What the exercise asks: Your output should be the lines below from the one holding "You are a computer-use" through the one holding "This screenshot has width=1268, height=847.", transcribed exactly, with no pictures.

Material supplied:
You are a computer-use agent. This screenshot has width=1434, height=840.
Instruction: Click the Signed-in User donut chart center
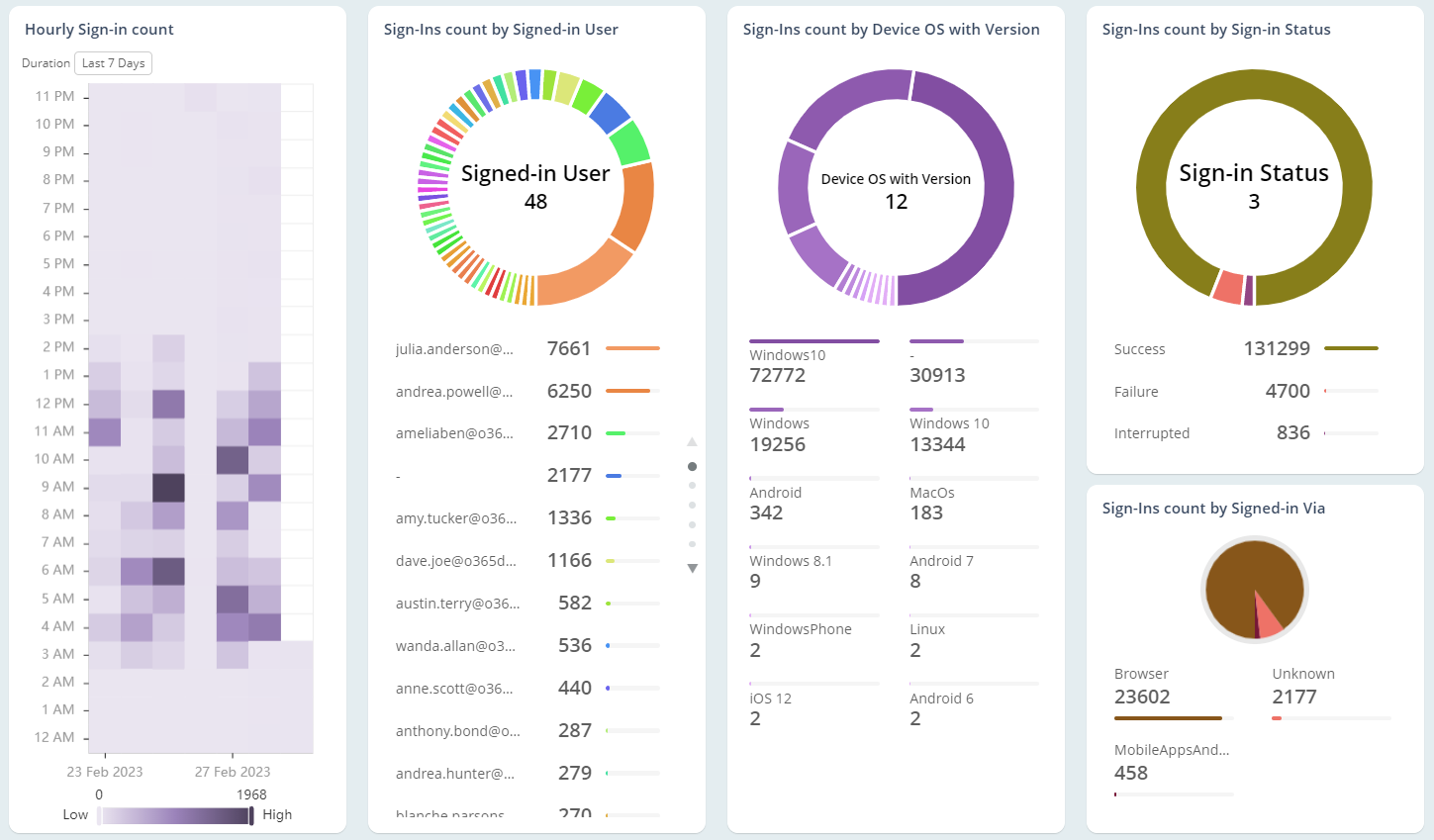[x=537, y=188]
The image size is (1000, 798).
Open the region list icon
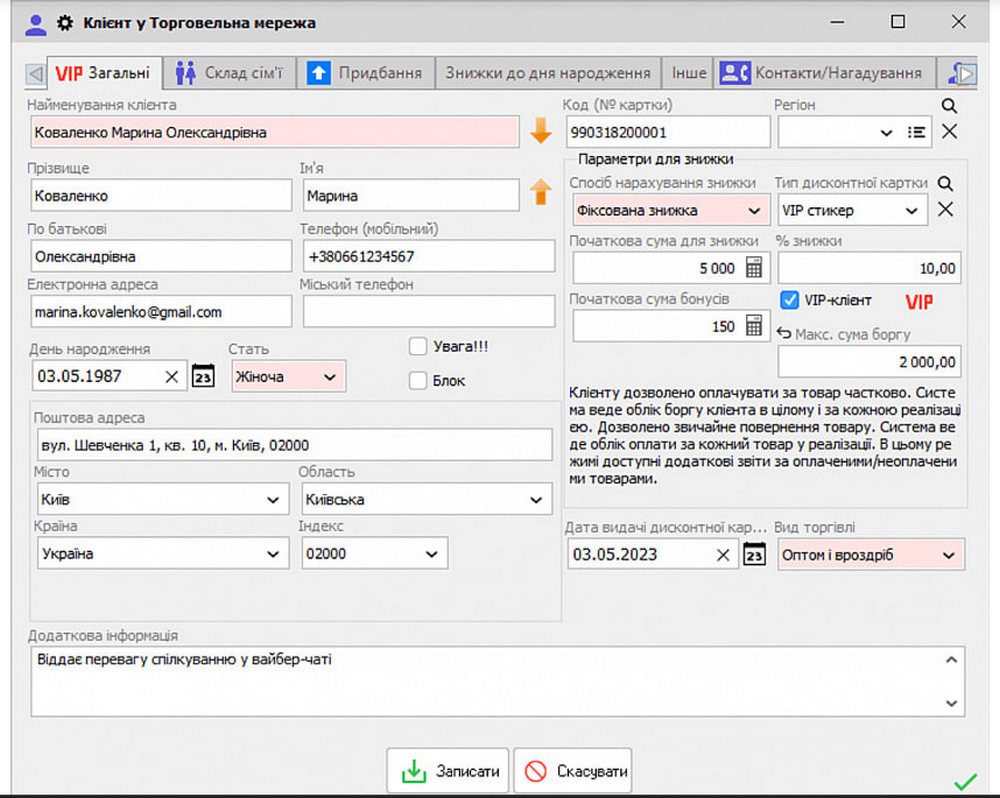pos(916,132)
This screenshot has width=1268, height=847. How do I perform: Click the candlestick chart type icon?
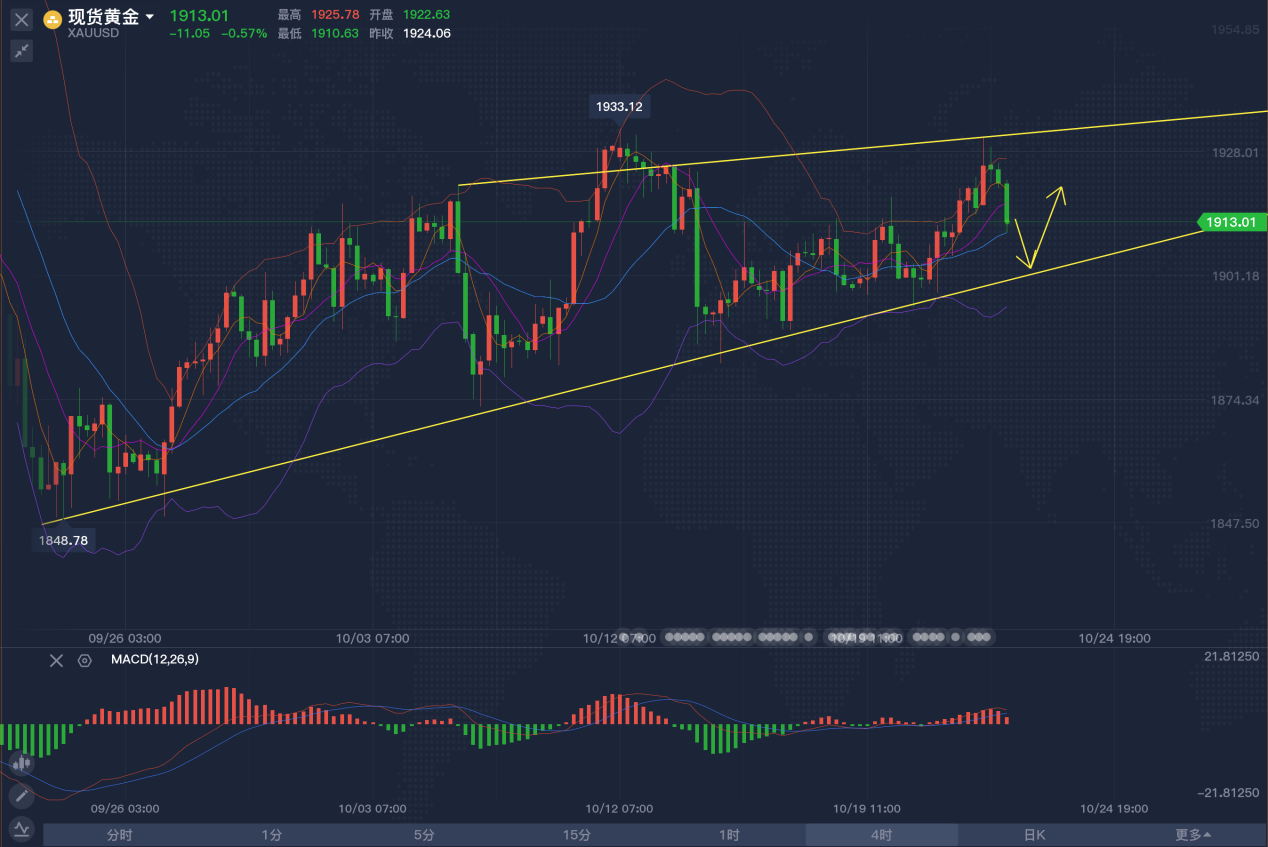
---
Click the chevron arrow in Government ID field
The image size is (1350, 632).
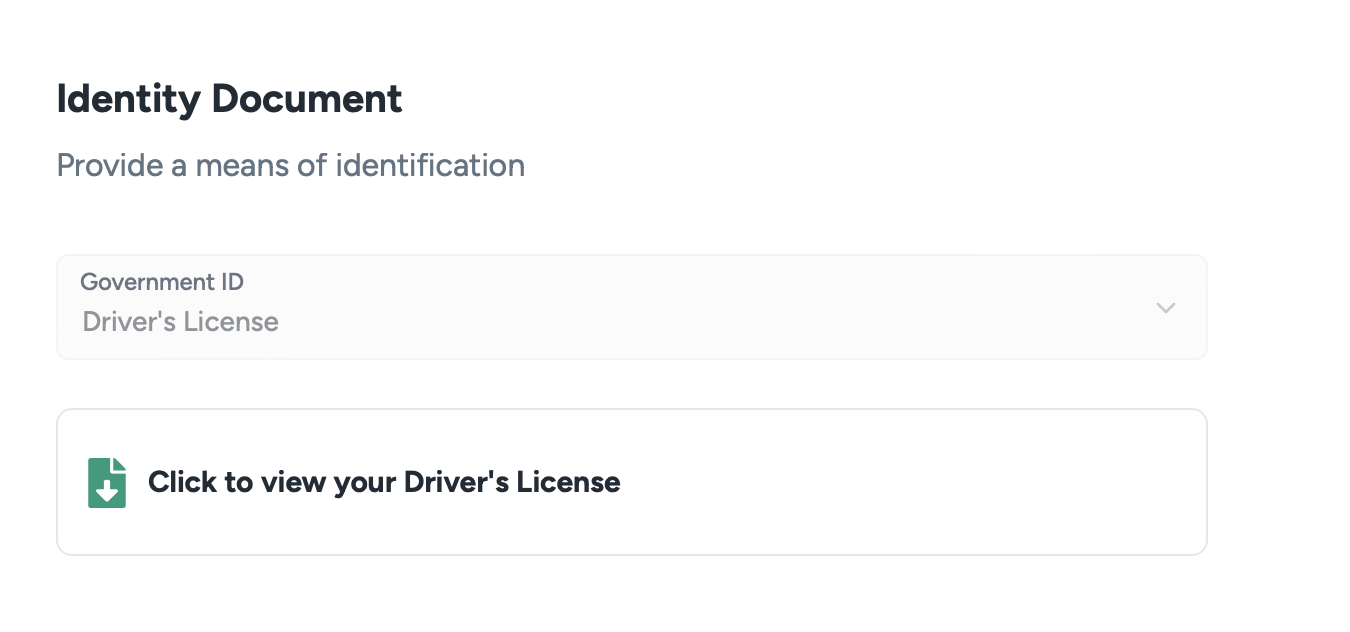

Task output:
You are a computer-use agent. This screenshot has width=1434, height=840.
Instruction: Click the Signed-in User donut chart center
[x=537, y=188]
The image size is (1000, 798).
Open the region list icon
pos(916,132)
This screenshot has width=1268, height=847. How do I perform: Click the candlestick chart type icon?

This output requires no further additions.